- [本文]:
....................
2016年11月20日

12番目の補助司祭

2015年の『プリースト 悪魔を葬る者』の元となった短編映画。ぜひ観たいと思っていたところ、Vimeoで日本からも視聴することができました。英語字幕付き、48時間以内のレンタル(=ストリーミング視聴)が242円で、購入が606円です。
 悪魔祓いの儀式に向かうところから一度は逃げだしたアガトが再び悪魔祓いに臨むところまで、ほぼ構成は同じ。キャストが地味だったり、お金がかかってなさそうだったり(血を吐くシーンなどはやっぱり迫力に欠けたり)はするものの、それだけ、すでに完成されていたということでしょう。第12回アシアナ国際短編映画祭で「短編の顔」賞、第13回ミジャンセン短編映画祭で絶対悪夢部門の最優秀作品賞、第15回大邱短編映画祭では大賞と撮影賞(キム・テス)を受賞しています。
 アガトのトラウマは違っています。長編では幼い頃に亡くした妹と自分自身が出てくることで深みがあって、その後のキム神父の台詞もすごくいいものになってましたが、短編では、ある軍隊での出来事。兵役そのものが韓国ならではですが、さらに内容的にかなり強烈なものでした。どちらも捨てがたいところです。

12番目の補助司祭

原題 12번째 보조사제
2014年/韓国/25分

監督・脚本 チャン・ジェヒョン

イ・ハクジュ……アガト
パク・チイル……キム神父
イム・ソンミ……ヨンシン


12th Assistant Deacon (12번째 보조사제) from Central Park Films on Vimeo.

2016年11月19日

プリースト 悪魔を葬る者

女子高生のヨンシン(パク・ソダム)が轢き逃げに遭い、さらに病室から投身自殺を図った。キム神父(キム・ユンソク)は何かに取り憑かれていると確信し、ヨンシンを救うため、悪魔祓いを行うと宣言する。神学生のアガト(カン・ドンウォン)が補助司祭に抜擢されるが、学長(キム・ウィソン)はキム神父の行動を監視するよう命じていた。他の神父たちは型破りなキム神父に疑いの目を向けていたのだ。キム神父とアガトは危険な悪魔祓いに臨むが……。
....................
- [提供データ]:
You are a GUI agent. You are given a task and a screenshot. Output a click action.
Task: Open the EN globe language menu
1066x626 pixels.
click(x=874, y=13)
....................
- [課題の内容]:
1 – 本文によると、短編映画『12番目の補助司祭』が第15回大邱短編映画祭で受賞した賞は何ですか?
2 – 韓国映画の悪魔祓いを扱った本文を、最後の文に続けて書き進めてください。

- [各課題の解答]:
1 – 大賞と撮影賞(キム・テス)です。

2 –
 韓国には珍しい、エクソシズム=悪魔祓いを描いた映画。
 なかなかグロテスクな描写も多いのですが、観客動員は500万人を突破。韓国人、すごいですね。わさわさとゴキブリが這い出してくるところとか(CGだろうけども)勘弁してほしいんですが……。とはいえ、108分があっという間。終盤のアクションシーンもすさまじい勢いで、目が離せず、チャン・ジェヒョン監督は長編デビュー作とは思えない演出力を見せてます。元になった短編『12번째 보조사제(12番目の補助司祭)』が2014年の全州国際映画祭・韓国短編コンペティション部門で監督賞を受賞してるそうで、なるほど。次回作も楽しみです。
 悪魔に憑かれたヨンシン役を演じるパク・ソダムもまたすごい。百想芸術大賞をはじめ、いくつもの新人賞に輝いたのも納得。鬼気迫る演技とはこういうことでしょう。撮影のために丸刈りにする心意気も。そしてやっぱり、カン・ドンウォンが美しいですね。アガトはあるトラウマを抱えていて、それを克服する過程も物語の軸といえるでしょう。一方のキム・ユンソクが演じるキム神父は、アガトの心の傷を抉るような言葉を浴びせるデリカシーのない感じの粗野な男ですが、ヨンソンのために涙を流す一面ももっています。それに、戻ってきたアガトに「おまえは悪くない」と語りかける言葉も利いてました。教会からすれば厄介者でしかありませんが、心根はやさしい人物なのだとわかります。
 ちなみに、カン・ドンウォンとキム・ユンソクが劇中で歌うのは、聖歌「復活のいけにえに(Victimae Paschali Laudes )」。エンドロールでも流れます。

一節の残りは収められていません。